Еще бы! Макс фон дер Грюн — единственный в ФРГ крупный писатель, которого без каких-либо оговорок и с полным правом можно удостоить эпитета — «рабочий». Несмотря на свою звучную аристократическую фамилию, фон дер Грюн пришел в большую литературу в буквальном смысле слова из угольной шахты. Солдат-десантник на Западном фронте в последние годы войны (фон дер Грюн родился в 1926 г.), он, вернувшись из американского плена, стал простым рабочим, сначала каменщиком, потом шахтером в Руре. В забое проработал долгих 13 лет, хотел стать штейгером, помешала тяжелая травма, полученная во время аварии под землей, переучился на машиниста шахтного электрокара и так и «въехал» на нем в литературу. Редкий на Западе, да и у нас не частый случай, когда одаренный писатель добивается успеха и признания, не имея не только законченного образования, но и каких-либо семейных «корней» в писательской среде. Этот выходец из обедневшего дворянского рода — настоящий рабочий.
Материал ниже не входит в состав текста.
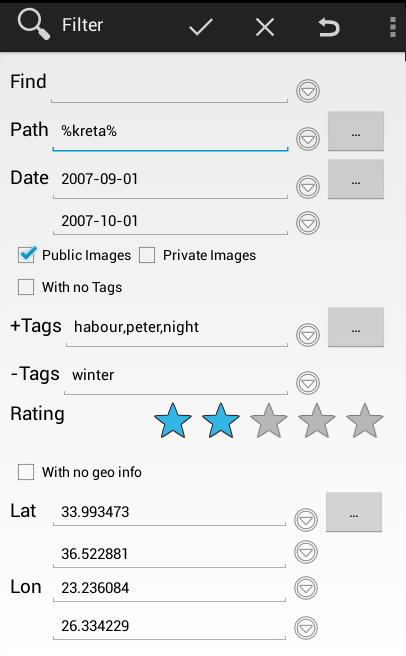Enable the Private Images checkbox

pyautogui.click(x=147, y=255)
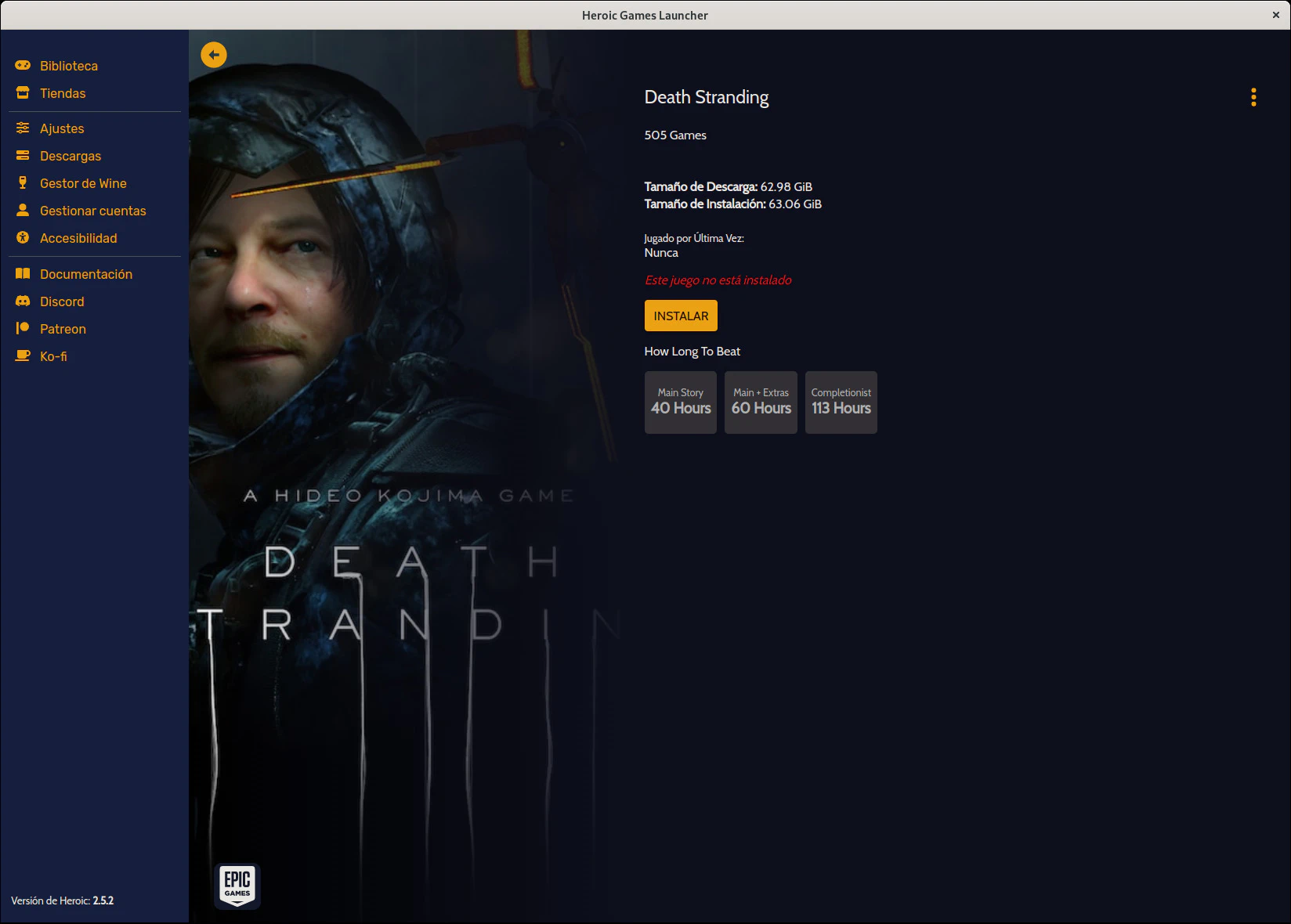
Task: Open the three-dot game options menu
Action: 1253,97
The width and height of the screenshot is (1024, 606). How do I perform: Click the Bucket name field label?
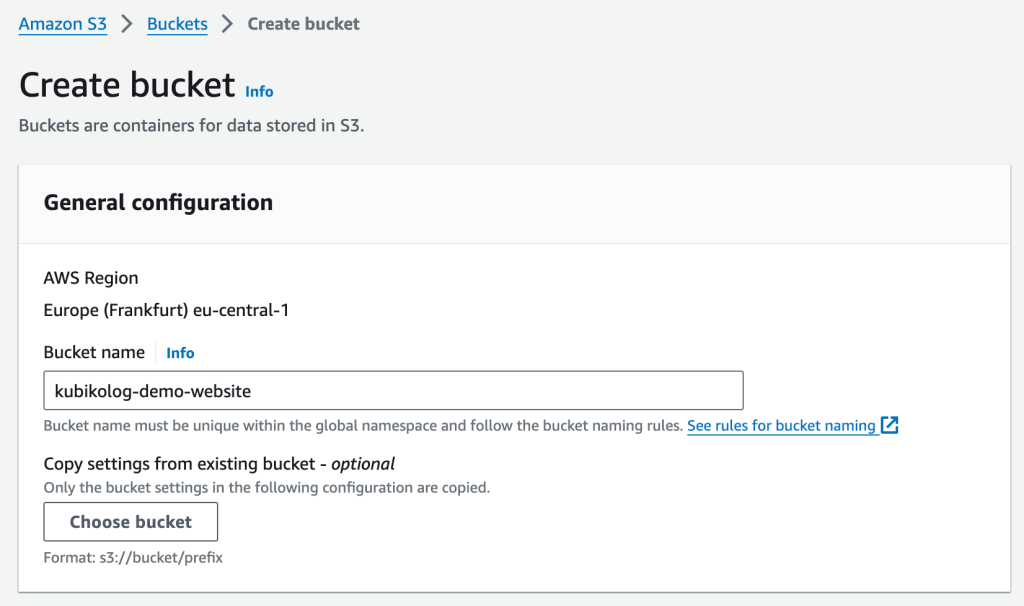(94, 352)
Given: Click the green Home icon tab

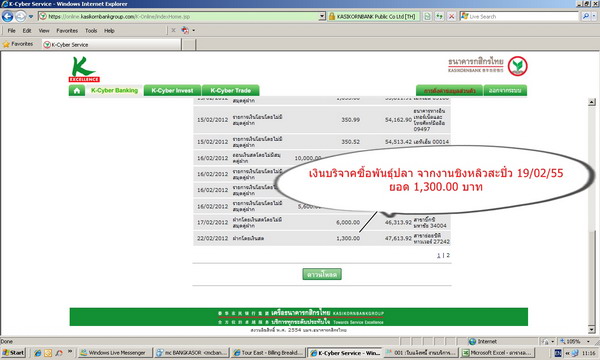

Классового сознания Максу фон дер Грюну не занимать. Он с первых же написанных им строк во всеуслышание заявил, что считает капиталистическую систему несправедливой и давно уже созревшей по меньшей мере для радикального переустройства, что сытая и благополучная жизнь в ФРГ — это лишь фасад, а относительно высокий уровень жизни западно-германских тружеников, имеющих работу, но рискующих ее потерять тем быстрей и безвозвратней, чем старше они становятся, отнюдь не избавляет общество от социальных язв. «Заявил» — это, конечно, метафора, литературно-критический штамп, если угодно. Грюн не политик, а писатель-романист, чей голос слышен только тогда, когда читают его книги. А романы фон дер Грюна простые труженики в ФРГ чаще всего читают не отрываясь, на одном дыхании.
Не приходится особо говорить о том, что писатель, прошедший первую политическую школу в «производственном совете» — то есть низовой профсоюзной организации своей шахты, — с самого начала определил и свою политическую позицию: он тяготеет к левому крылу СДПГ, коммунистов не только не чурается, но относится к ним с явной симпатией, считая лишь, что при существующей в ФРГ системе и антикоммунистической заданности общества у них пока нет шансов. Но в основном и главном — в том, что капиталистическая форма собственности бесчеловечна и при всей ее экономической эффективности должна быть коренным образом преобразована, а может, и ликвидирована, — у Грюна с коммунистами нет разногласий. Он убежденный и непоколебимый социалист.